Passeport de Brahim Ghali: des enquêteurs espagnols iront en Algérie

UNE COMMISSION ROGATOIRE ESPAGNOLE SE RENDRA EN ALGÉRIE POUR ENQUÊTER SUR LE PASSEPORT DE BRAHIM GHALI

Le président du tribunal d’instruction numéro 7 de Saragosse a validé la demande d’une commission rogatoire se rendant en Algérie pour enquêter sur le passeport de Brahim Ghali, chef du groupe séparatiste armé qui se fait appeler « polisario ».




La commission rogatoire qui se rendra en Algérie doit s’informer auprès des autorités algériennes sur le passeport que le chef du groupe séparatiste armé qui se fait appeler « polisario » avait présenté à l’hôpital San Pedro de Logroño, où il a été admis en avril 2021.

Selon l’ordonnance, consultée par Europa Press, le juge Rafael Lasala a accepté la requête du procureur de se rendre à Alger pour savoir si ses autorités ont délivré le passeport faisant l’objet d’une enquête à Saragosse pour faux document.

La justice espagnole veut savoir si le numéro figurant sur le document correspond à un dossier qui a été traité et «si l’identité de la personne est certaine».




L’agence espagnole rappelle que selon ledit document de voyage, Mohamed Benbatouche, le faux nom avec lequel Ghali se serait présenté, serait effectivement né le 19 septembre 1950.

Or, les autorités algériennes ont délivré un autre document au nom de Brahim Ghali Mustapha, qui serait lui né le 18 août 1949.

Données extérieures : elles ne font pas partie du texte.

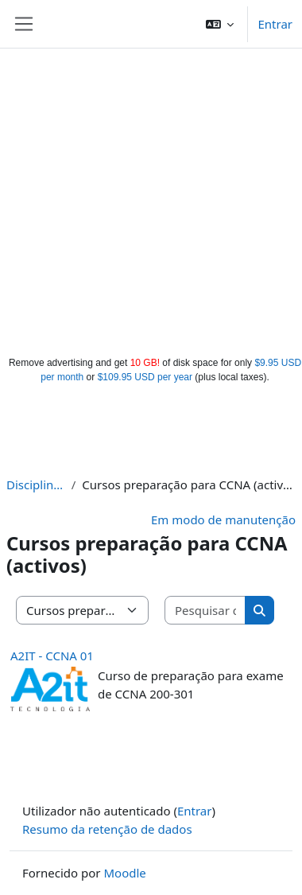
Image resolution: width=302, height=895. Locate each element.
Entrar (274, 24)
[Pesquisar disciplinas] (205, 610)
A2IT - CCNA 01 (52, 655)
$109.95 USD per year (145, 377)
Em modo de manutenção (223, 519)
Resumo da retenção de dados (107, 829)
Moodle (124, 873)
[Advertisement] (149, 198)
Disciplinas (35, 484)
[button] (220, 24)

Le juge d’instruction a rappelé que l’Espagne et l’Algérie avaient signé en 2002 une convention d’entraide judiciaire qui établissait «l’engagement» des deux parties à s’accorder un soutien mutuel.

Il a ainsi envoyé aux autorités algériennes une photocopie du passeport de Ghali pour aider à faire la lumière sur les faits faisant l’objet de l’enquête.

La décision de mettre cette commission rogatoire intervient après que le juge a accepté, cet été, de prolonger l’enquête de six mois et de la rediriger vers le délit de falsification de documents pour le passeport de Brahim Ghali.




Le faux vrai (ou le vrai faux) passeport de Brahim Ghali avait été utilisé pour son identification à l’hôpital San Pedro de Logroño.

Le magistrat a pris cette décision après que le Tribunal provincial de Saragosse a ordonné le classement de l’enquête menée contre l’ancienne ministre des Affaires étrangères Arancha González Laya pour des délits présumés de prévarication et de dissimulation suite à l’entrée du secrétaire général du Polisario en Espagne sans passer par des contrôles aux frontières.

L’agence de presse privée espagnole Europa Press note que le juge Rafael Lasala poursuivra les procédures relatives au délit de falsification de documents, rappelant qu’en avril dernier, il a demandé à la délégation du Front Polisario en Espagne de lui fournir l’adresse actuelle de Luali Brahim Sid El Mustafa, fils de Brahim Ghali, pour qu’il puisse témoigner.